Tue, Jul 13, 2004 - Page 8 News List

Innovation is essential to boosting profit levels

By Kung Ming-hsin

Taiwan's GDP per capita was US$3,897 in 1986. As the NT dollar appreciated, this figure grew about 2.4 times within a decade and reached US$13,073 in 1996.

It then fluctuated between US$14,000 and US$15,000, and last year's figure was US$12,725.

For years the GDP per capita in South Korea had been about US$2,000 lower than here. But last year, the figure exceeded US$12,000 and reached US$12,628 -- only US$97 lower than GDP per capita in Taiwan.

The fluctuations in GDP per capita, calculated in US dollars, are affected by factors such as exchange rates and prices of goods. The rapid growth of South Korea's GDP over the past two years correlated to increased prices and currency values. Looking back at Taiwan's situation, the NT dollar has dropped while most prices have been stagnant. But the growth rate of Taiwan's GDP was still higher than that of South Korea last year.

In terms of the nation's overall economy, stable prices are indeed a positive phenomenon. But it's abnormal to be unable to increase prices on products competing in the international market while our output is constantly increasing and added value remains stagnant. This situation more or less reveals that the manufacturing mode of this economy focuses on increasing quantity, not added value. The nation's contract manufacturing (CM) industry serves as an example.
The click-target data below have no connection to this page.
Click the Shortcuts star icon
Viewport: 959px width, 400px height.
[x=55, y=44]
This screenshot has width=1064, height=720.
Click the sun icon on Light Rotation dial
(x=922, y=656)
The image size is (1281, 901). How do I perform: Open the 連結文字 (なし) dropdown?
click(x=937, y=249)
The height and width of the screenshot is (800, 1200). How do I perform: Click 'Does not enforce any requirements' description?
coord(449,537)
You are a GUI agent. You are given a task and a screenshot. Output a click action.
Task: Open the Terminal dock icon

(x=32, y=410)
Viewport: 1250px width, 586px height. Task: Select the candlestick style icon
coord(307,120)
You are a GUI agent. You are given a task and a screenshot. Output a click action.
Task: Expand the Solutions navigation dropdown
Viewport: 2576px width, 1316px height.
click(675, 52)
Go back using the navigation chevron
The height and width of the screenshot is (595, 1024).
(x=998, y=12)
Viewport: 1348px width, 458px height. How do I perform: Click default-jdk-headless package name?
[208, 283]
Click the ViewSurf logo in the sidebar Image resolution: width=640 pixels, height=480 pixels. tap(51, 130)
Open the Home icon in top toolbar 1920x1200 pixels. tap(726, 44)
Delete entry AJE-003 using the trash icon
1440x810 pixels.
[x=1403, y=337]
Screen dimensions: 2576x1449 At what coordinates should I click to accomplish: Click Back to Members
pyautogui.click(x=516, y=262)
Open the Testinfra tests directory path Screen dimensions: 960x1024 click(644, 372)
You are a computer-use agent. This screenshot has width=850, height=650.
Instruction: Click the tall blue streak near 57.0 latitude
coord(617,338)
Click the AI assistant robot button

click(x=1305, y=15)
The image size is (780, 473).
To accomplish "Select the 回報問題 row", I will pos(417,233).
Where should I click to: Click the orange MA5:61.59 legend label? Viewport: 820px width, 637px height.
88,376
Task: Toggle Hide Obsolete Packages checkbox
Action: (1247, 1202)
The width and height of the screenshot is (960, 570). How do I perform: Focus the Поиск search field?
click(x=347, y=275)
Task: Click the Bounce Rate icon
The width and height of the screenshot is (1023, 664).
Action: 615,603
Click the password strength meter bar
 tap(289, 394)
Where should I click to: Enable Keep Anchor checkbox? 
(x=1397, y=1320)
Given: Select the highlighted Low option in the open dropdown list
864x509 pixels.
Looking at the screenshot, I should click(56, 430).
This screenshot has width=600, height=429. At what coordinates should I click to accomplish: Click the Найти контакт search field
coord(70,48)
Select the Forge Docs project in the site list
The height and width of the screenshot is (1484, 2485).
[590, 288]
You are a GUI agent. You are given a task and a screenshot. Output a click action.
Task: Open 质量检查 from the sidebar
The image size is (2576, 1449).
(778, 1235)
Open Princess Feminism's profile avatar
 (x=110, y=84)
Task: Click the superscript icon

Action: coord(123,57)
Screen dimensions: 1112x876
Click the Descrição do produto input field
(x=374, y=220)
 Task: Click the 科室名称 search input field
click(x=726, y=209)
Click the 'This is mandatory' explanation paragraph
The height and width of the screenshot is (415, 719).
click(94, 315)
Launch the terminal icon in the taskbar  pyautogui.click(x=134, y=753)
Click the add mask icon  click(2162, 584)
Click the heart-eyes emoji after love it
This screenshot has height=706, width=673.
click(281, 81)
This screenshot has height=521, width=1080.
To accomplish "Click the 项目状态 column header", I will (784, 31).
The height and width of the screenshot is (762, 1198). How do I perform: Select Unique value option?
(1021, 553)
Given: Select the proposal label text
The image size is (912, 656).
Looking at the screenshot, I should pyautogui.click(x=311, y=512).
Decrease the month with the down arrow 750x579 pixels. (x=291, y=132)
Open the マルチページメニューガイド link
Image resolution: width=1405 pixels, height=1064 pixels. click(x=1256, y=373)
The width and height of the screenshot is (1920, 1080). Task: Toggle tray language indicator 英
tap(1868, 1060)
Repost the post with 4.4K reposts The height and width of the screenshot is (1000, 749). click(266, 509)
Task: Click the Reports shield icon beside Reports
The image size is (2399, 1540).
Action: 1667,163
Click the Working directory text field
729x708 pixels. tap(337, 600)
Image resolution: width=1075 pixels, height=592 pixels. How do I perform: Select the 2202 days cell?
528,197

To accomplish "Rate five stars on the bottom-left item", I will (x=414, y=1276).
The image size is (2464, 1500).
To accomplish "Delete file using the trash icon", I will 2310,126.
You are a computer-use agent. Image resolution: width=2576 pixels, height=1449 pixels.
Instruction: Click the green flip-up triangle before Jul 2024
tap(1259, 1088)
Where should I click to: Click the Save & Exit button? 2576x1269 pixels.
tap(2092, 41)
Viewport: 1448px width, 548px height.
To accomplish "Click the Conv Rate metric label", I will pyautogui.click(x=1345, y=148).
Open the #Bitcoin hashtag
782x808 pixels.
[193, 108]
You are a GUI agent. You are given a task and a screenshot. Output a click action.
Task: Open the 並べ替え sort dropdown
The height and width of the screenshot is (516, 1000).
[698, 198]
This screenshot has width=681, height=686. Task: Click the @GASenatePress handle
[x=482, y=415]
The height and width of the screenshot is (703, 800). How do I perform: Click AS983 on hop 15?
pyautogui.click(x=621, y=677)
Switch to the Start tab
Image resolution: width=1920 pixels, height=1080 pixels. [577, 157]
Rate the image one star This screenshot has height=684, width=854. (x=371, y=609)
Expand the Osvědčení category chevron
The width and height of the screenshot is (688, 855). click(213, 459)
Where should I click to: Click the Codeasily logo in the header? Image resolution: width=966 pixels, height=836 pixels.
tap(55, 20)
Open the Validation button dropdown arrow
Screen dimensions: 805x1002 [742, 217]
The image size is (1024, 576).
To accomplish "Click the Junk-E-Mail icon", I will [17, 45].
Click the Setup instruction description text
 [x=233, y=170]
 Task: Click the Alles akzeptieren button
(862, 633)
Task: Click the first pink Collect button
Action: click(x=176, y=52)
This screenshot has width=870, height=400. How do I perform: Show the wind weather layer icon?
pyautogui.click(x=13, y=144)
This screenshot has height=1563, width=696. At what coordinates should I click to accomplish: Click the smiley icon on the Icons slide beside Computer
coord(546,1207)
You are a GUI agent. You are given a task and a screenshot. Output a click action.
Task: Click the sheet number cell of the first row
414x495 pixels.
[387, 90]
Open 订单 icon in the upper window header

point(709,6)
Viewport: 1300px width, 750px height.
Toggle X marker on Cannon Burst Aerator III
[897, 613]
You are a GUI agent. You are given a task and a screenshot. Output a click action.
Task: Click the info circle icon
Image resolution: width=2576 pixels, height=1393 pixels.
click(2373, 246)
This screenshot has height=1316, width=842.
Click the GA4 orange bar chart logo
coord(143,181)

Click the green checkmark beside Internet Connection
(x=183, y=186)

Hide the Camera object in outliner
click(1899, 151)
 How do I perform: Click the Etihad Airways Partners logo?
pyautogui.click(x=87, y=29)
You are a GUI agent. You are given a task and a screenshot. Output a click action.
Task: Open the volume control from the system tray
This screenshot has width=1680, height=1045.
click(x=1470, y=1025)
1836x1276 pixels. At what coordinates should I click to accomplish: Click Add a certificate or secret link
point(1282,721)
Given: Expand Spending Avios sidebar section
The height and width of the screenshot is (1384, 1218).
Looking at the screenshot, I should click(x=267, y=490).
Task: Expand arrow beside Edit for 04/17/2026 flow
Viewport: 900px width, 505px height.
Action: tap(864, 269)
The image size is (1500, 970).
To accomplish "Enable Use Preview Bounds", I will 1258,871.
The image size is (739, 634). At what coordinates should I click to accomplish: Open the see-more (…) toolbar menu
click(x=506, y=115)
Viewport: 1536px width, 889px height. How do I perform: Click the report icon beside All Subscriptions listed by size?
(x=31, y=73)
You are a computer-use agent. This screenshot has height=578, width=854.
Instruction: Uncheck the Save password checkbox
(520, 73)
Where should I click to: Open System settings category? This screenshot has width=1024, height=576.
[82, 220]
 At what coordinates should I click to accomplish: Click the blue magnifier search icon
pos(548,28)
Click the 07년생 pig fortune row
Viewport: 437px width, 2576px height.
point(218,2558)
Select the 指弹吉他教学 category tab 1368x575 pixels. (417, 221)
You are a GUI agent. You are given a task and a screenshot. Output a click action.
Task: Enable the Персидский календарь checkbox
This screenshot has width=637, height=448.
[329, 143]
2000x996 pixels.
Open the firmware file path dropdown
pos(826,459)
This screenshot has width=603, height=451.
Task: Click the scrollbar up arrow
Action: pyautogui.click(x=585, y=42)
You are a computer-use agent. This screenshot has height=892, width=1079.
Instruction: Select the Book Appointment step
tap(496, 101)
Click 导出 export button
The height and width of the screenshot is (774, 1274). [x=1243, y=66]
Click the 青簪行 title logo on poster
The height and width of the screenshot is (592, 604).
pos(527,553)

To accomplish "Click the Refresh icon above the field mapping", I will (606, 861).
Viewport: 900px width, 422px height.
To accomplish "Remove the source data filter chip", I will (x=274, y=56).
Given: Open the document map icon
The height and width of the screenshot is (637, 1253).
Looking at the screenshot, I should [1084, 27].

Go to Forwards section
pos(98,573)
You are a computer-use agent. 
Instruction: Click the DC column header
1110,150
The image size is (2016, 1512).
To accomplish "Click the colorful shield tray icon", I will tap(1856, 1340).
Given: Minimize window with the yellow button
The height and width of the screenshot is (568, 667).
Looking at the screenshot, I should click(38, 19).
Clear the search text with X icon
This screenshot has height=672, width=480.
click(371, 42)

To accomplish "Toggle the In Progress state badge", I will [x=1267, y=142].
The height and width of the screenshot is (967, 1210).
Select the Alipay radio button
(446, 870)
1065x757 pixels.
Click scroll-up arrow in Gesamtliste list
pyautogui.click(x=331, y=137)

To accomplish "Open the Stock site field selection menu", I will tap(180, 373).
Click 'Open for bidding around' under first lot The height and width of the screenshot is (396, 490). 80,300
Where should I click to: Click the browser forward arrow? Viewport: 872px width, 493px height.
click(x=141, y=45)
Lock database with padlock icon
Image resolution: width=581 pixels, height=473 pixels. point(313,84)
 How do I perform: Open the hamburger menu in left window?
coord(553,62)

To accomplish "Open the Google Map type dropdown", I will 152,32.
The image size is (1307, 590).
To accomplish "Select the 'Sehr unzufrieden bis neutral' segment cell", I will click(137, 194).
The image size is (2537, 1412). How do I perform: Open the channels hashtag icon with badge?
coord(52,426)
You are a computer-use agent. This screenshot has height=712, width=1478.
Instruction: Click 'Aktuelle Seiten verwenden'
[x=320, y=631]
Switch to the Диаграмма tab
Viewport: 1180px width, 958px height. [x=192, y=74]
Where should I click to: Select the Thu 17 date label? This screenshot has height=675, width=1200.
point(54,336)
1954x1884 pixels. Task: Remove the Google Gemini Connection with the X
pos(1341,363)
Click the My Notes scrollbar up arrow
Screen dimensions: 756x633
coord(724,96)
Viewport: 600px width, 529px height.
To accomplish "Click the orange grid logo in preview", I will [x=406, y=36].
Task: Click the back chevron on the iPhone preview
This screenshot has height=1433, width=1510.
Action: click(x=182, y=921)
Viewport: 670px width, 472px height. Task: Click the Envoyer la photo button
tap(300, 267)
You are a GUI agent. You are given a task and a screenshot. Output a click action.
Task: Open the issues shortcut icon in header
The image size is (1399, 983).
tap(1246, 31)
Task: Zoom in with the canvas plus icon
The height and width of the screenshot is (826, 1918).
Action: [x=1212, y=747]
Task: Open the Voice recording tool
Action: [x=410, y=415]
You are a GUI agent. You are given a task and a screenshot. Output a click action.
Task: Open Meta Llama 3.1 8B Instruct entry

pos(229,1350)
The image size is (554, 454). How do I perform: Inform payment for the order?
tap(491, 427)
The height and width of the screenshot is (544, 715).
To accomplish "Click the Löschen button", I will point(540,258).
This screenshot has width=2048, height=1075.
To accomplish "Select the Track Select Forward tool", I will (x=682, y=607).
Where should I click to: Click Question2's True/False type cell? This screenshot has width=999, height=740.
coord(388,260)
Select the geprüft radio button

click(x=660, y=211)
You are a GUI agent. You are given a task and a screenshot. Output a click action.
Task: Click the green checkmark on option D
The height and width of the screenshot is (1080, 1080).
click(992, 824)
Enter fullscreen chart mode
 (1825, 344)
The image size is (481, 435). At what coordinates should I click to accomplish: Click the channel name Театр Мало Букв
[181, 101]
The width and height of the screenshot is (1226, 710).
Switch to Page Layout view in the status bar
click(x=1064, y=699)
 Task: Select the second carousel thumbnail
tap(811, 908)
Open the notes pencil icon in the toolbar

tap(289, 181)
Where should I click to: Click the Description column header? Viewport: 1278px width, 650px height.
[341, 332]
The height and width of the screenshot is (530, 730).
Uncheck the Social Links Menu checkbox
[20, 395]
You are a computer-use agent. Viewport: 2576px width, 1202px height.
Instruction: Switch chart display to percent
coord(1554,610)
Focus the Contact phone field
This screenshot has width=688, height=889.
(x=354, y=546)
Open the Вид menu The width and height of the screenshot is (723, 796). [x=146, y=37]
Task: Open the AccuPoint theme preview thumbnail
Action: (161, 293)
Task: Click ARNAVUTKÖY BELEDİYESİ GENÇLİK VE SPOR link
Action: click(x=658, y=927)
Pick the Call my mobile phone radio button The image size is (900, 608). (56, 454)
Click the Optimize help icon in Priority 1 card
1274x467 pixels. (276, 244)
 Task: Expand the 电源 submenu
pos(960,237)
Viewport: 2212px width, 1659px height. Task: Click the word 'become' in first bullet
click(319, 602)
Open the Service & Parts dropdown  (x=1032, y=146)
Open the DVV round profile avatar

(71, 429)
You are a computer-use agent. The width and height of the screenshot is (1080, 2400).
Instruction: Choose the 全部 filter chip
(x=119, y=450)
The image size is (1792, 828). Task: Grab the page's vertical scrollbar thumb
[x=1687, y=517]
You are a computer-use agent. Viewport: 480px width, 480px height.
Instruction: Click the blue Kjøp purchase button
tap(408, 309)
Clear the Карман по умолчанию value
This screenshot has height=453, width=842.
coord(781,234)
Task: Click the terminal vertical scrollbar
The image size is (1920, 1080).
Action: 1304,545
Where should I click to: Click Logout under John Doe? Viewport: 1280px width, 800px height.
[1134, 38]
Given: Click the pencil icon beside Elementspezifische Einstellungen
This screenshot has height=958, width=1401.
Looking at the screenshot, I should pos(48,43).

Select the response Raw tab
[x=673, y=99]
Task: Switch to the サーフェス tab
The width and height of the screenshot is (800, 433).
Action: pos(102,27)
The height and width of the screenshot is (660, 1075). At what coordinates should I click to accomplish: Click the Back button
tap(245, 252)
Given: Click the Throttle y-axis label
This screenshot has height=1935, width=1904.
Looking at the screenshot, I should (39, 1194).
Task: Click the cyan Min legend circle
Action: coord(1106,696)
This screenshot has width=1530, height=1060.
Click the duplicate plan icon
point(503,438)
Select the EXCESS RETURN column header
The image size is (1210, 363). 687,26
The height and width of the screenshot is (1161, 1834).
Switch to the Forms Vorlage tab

Most people would agree that at a time when Taiwan is becoming a developed country, its industry must transform from investment-oriented to innovation-oriented. Technology research and development (R&D) is a key foundation for an innovative system. Judging from major technology indexes, Taiwan has already come out on top in most international rankings compared with South Korea. The problem is that the results of our technology R&D have not improved the added value of the industry.

Of course, we can intuitively claim that our technological innovation might be disconnected from the industry's needs. But could the problem also be that our industry has been tightly locked in by the close international manufacturing division of labor? If that is the case, any major innovative reforms will be ineffective. Even if manufacturing costs are reduced because of product innovation, the profits go to those international brands, not to their contractors.

The Taiwanese companies operating in China serve as an example. Apart from Taiwan's manufacturing companies seeking a "second spring," most Taiwanese companies invest there at the request of international brands. Once they relocate to China, the reduced costs will be deducted from their original payments. Thus the true beneficiaries are always those who dominate the division of labor, not the participants.

People often take an industry's use of Chinese resources as a measure to evaluate the future development of the sector. Such an observation is not only dangerous but also biased. In the past decade, Taiwan, Singapore and Hong Kong embraced Chinese resources the most. But their economic performance actually lags far behind that of smaller European economies. The reason is that those smaller European countries do not have an environment of cheap manufacturing costs, and can only innovate to boost value.

If the thinking in Taiwan's industry still focuses on saving manufacturing or transport costs -- a strategy which has been proven unable to increase added value -- it's certainly the government's undeniable responsibility to shift its rewards to enterprises that devote themselves to innovative R&D activities.